• **RECORDS FOR THIS TASK**:
[Start of section]
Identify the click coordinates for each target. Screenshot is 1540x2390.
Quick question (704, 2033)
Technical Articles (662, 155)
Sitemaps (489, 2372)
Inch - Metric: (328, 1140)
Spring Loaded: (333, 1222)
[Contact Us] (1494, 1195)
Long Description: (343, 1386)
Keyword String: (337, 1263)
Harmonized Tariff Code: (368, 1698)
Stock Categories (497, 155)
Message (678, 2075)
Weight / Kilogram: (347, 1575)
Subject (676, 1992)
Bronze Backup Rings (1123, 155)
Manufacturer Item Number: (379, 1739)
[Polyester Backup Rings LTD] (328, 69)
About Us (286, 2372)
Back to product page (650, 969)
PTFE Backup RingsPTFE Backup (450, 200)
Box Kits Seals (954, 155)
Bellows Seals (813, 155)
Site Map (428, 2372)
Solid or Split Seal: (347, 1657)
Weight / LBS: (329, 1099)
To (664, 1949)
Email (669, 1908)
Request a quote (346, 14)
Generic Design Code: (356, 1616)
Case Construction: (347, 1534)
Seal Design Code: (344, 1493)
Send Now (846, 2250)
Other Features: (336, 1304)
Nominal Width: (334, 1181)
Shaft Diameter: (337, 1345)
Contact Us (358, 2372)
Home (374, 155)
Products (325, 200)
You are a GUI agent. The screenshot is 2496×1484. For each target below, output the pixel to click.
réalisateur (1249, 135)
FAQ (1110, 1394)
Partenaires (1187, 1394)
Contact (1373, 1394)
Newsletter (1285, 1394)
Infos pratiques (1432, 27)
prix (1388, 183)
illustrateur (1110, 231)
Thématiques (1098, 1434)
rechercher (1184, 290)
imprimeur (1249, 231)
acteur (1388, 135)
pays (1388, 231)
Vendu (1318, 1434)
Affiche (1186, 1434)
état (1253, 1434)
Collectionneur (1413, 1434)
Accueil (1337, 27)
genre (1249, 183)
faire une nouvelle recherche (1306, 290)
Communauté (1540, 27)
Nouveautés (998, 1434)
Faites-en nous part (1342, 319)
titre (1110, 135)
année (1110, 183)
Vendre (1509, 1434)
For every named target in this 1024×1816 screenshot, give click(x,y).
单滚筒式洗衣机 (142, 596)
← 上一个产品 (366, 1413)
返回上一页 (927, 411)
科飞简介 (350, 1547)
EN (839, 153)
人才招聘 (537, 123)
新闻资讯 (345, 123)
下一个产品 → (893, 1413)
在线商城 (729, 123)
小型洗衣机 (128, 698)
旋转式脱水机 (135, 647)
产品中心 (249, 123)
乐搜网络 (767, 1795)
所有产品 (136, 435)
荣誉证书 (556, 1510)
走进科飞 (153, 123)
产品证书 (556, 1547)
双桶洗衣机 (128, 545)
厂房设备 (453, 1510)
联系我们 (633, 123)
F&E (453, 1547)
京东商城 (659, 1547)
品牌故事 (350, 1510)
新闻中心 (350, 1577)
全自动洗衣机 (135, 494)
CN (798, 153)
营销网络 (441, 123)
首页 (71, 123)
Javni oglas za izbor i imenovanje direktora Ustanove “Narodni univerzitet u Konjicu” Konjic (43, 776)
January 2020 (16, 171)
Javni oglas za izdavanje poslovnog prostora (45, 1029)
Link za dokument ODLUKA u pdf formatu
[End of section]
• **WHAT IS REQUIRED**: Only the lines from the one containing "acteur (1388, 135)" through the final line of the records above should be printed, exactly as they stand.

• **RESPONSE AREA**:
acteur (1388, 135)
pays (1388, 231)
Vendu (1318, 1434)
Affiche (1186, 1434)
état (1253, 1434)
Collectionneur (1413, 1434)
Accueil (1337, 27)
genre (1249, 183)
faire une nouvelle recherche (1306, 290)
Communauté (1540, 27)
Nouveautés (998, 1434)
Faites-en nous part (1342, 319)
titre (1110, 135)
année (1110, 183)
Vendre (1509, 1434)
For every named target in this 1024×1816 screenshot, give click(x,y).
单滚筒式洗衣机 (142, 596)
← 上一个产品 (366, 1413)
返回上一页 (927, 411)
科飞简介 (350, 1547)
EN (839, 153)
人才招聘 (537, 123)
新闻资讯 (345, 123)
下一个产品 → (893, 1413)
在线商城 (729, 123)
小型洗衣机 (128, 698)
旋转式脱水机 (135, 647)
产品中心 (249, 123)
乐搜网络 (767, 1795)
所有产品 (136, 435)
荣誉证书 (556, 1510)
走进科飞 (153, 123)
产品证书 (556, 1547)
双桶洗衣机 (128, 545)
厂房设备 (453, 1510)
联系我们 (633, 123)
F&E (453, 1547)
京东商城 (659, 1547)
品牌故事 (350, 1510)
新闻中心 (350, 1577)
全自动洗衣机 (135, 494)
CN (798, 153)
营销网络 (441, 123)
首页 (71, 123)
Javni oglas za izbor i imenovanje direktora Ustanove “Narodni univerzitet u Konjicu” Konjic (43, 776)
January 2020 (16, 171)
Javni oglas za izdavanje poslovnog prostora (45, 1029)
Link za dokument ODLUKA u pdf formatu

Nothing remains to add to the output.